____ Supplied data
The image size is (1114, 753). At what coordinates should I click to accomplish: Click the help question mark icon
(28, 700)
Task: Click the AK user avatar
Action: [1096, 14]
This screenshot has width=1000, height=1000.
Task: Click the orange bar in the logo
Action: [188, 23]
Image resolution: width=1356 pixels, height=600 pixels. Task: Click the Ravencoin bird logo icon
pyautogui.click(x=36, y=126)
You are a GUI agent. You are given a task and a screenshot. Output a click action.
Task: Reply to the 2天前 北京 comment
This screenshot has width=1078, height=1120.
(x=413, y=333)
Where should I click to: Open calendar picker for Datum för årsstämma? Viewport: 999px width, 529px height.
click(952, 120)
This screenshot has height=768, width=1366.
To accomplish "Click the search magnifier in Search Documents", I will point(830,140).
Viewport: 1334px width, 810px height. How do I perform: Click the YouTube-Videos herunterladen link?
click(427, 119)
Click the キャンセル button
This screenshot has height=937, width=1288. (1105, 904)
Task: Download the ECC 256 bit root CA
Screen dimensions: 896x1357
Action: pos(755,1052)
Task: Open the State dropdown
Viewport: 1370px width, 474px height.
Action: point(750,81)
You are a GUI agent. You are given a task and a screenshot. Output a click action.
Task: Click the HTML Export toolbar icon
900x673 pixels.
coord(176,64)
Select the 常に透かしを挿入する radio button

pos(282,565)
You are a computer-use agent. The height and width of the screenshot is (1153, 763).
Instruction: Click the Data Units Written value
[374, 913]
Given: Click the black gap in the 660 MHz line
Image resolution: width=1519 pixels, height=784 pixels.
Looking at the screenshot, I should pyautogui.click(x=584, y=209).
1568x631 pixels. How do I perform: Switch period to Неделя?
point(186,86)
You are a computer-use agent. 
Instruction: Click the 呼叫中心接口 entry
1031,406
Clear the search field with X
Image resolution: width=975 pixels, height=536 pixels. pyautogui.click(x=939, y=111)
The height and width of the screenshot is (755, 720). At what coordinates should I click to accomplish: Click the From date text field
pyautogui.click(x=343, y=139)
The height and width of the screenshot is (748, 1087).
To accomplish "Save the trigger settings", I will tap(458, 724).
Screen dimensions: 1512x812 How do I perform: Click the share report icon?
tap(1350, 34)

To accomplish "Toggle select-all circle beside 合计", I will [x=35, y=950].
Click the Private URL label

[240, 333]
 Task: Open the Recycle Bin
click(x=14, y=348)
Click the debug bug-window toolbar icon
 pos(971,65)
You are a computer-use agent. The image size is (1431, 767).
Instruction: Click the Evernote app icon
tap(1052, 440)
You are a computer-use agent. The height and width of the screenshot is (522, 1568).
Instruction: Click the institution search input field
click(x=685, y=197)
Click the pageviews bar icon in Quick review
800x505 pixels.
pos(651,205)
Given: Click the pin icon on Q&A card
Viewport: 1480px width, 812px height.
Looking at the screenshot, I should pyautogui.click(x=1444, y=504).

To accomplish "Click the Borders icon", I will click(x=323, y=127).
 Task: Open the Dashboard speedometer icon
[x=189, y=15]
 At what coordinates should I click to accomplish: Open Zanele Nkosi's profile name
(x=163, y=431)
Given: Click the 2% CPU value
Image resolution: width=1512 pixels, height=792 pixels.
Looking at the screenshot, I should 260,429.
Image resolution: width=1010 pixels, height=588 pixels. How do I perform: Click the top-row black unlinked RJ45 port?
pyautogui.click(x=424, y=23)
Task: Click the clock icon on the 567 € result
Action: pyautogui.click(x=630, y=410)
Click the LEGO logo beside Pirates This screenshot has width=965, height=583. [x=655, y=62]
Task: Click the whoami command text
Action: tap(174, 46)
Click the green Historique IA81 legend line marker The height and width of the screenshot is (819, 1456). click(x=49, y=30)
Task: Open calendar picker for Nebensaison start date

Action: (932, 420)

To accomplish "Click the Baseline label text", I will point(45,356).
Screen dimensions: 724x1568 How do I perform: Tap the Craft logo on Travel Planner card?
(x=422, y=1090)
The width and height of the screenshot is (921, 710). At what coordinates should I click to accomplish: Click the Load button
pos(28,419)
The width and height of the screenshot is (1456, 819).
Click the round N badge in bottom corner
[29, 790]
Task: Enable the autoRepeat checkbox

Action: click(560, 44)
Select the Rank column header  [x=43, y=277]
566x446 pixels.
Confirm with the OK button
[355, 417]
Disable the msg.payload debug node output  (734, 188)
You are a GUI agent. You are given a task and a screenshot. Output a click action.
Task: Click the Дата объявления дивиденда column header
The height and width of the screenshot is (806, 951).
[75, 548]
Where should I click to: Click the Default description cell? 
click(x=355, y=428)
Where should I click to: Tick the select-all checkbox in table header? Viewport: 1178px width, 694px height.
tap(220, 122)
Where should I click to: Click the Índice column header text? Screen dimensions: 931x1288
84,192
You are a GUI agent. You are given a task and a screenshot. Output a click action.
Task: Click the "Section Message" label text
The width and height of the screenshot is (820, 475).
________
— Action item —
Every line above should be written out again exactly as it stands.

— The answer —
The image size is (1114, 753). At what coordinates should I click to accomplish: Click the help question mark icon
(28, 700)
Task: Click the AK user avatar
Action: [1096, 14]
This screenshot has width=1000, height=1000.
Task: Click the orange bar in the logo
Action: [188, 23]
Image resolution: width=1356 pixels, height=600 pixels. Task: Click the Ravencoin bird logo icon
pyautogui.click(x=36, y=126)
You are a GUI agent. You are given a task and a screenshot. Output a click action.
Task: Reply to the 2天前 北京 comment
This screenshot has width=1078, height=1120.
(x=413, y=333)
Where should I click to: Open calendar picker for Datum för årsstämma? Viewport: 999px width, 529px height.
click(952, 120)
This screenshot has height=768, width=1366.
To accomplish "Click the search magnifier in Search Documents", I will point(830,140).
Viewport: 1334px width, 810px height. How do I perform: Click the YouTube-Videos herunterladen link?
click(427, 119)
Click the キャンセル button
This screenshot has height=937, width=1288. (1105, 904)
Task: Download the ECC 256 bit root CA
Screen dimensions: 896x1357
Action: pos(755,1052)
Task: Open the State dropdown
Viewport: 1370px width, 474px height.
Action: point(750,81)
You are a GUI agent. You are given a task and a screenshot. Output a click action.
Task: Click the HTML Export toolbar icon
900x673 pixels.
coord(176,64)
Select the 常に透かしを挿入する radio button

pos(282,565)
You are a computer-use agent. The height and width of the screenshot is (1153, 763).
Instruction: Click the Data Units Written value
[374, 913]
Given: Click the black gap in the 660 MHz line
Image resolution: width=1519 pixels, height=784 pixels.
Looking at the screenshot, I should pyautogui.click(x=584, y=209).
1568x631 pixels. How do I perform: Switch period to Неделя?
point(186,86)
You are a computer-use agent. 
Instruction: Click the 呼叫中心接口 entry
1031,406
Clear the search field with X
Image resolution: width=975 pixels, height=536 pixels. pyautogui.click(x=939, y=111)
The height and width of the screenshot is (755, 720). At what coordinates should I click to accomplish: Click the From date text field
pyautogui.click(x=343, y=139)
The height and width of the screenshot is (748, 1087).
To accomplish "Save the trigger settings", I will tap(458, 724).
Screen dimensions: 1512x812 How do I perform: Click the share report icon?
tap(1350, 34)

To accomplish "Toggle select-all circle beside 合计", I will [x=35, y=950].
Click the Private URL label

[240, 333]
 Task: Open the Recycle Bin
click(x=14, y=348)
Click the debug bug-window toolbar icon
 pos(971,65)
You are a computer-use agent. The image size is (1431, 767).
Instruction: Click the Evernote app icon
tap(1052, 440)
You are a computer-use agent. The height and width of the screenshot is (522, 1568).
Instruction: Click the institution search input field
click(x=685, y=197)
Click the pageviews bar icon in Quick review
800x505 pixels.
pos(651,205)
Given: Click the pin icon on Q&A card
Viewport: 1480px width, 812px height.
Looking at the screenshot, I should pyautogui.click(x=1444, y=504).

To accomplish "Click the Borders icon", I will click(x=323, y=127).
 Task: Open the Dashboard speedometer icon
[x=189, y=15]
 At what coordinates should I click to accomplish: Open Zanele Nkosi's profile name
(x=163, y=431)
Given: Click the 2% CPU value
Image resolution: width=1512 pixels, height=792 pixels.
Looking at the screenshot, I should 260,429.
Image resolution: width=1010 pixels, height=588 pixels. How do I perform: Click the top-row black unlinked RJ45 port?
pyautogui.click(x=424, y=23)
Task: Click the clock icon on the 567 € result
Action: pyautogui.click(x=630, y=410)
Click the LEGO logo beside Pirates This screenshot has width=965, height=583. [x=655, y=62]
Task: Click the whoami command text
Action: tap(174, 46)
Click the green Historique IA81 legend line marker The height and width of the screenshot is (819, 1456). click(x=49, y=30)
Task: Open calendar picker for Nebensaison start date

Action: (932, 420)

To accomplish "Click the Baseline label text", I will point(45,356).
Screen dimensions: 724x1568 How do I perform: Tap the Craft logo on Travel Planner card?
(x=422, y=1090)
The width and height of the screenshot is (921, 710). At what coordinates should I click to accomplish: Click the Load button
pos(28,419)
The width and height of the screenshot is (1456, 819).
Click the round N badge in bottom corner
[29, 790]
Task: Enable the autoRepeat checkbox

Action: click(560, 44)
Select the Rank column header  [x=43, y=277]
566x446 pixels.
Confirm with the OK button
[355, 417]
Disable the msg.payload debug node output  (734, 188)
You are a GUI agent. You are given a task and a screenshot. Output a click action.
Task: Click the Дата объявления дивиденда column header
The height and width of the screenshot is (806, 951).
[75, 548]
Where should I click to: Click the Default description cell? 
click(x=355, y=428)
Where should I click to: Tick the select-all checkbox in table header? Viewport: 1178px width, 694px height.
tap(220, 122)
Where should I click to: Click the Índice column header text? Screen dimensions: 931x1288
84,192
You are a GUI agent. You are given a task and a screenshot. Output a click action.
Task: Click the "Section Message" label text
The width and height of the screenshot is (820, 475).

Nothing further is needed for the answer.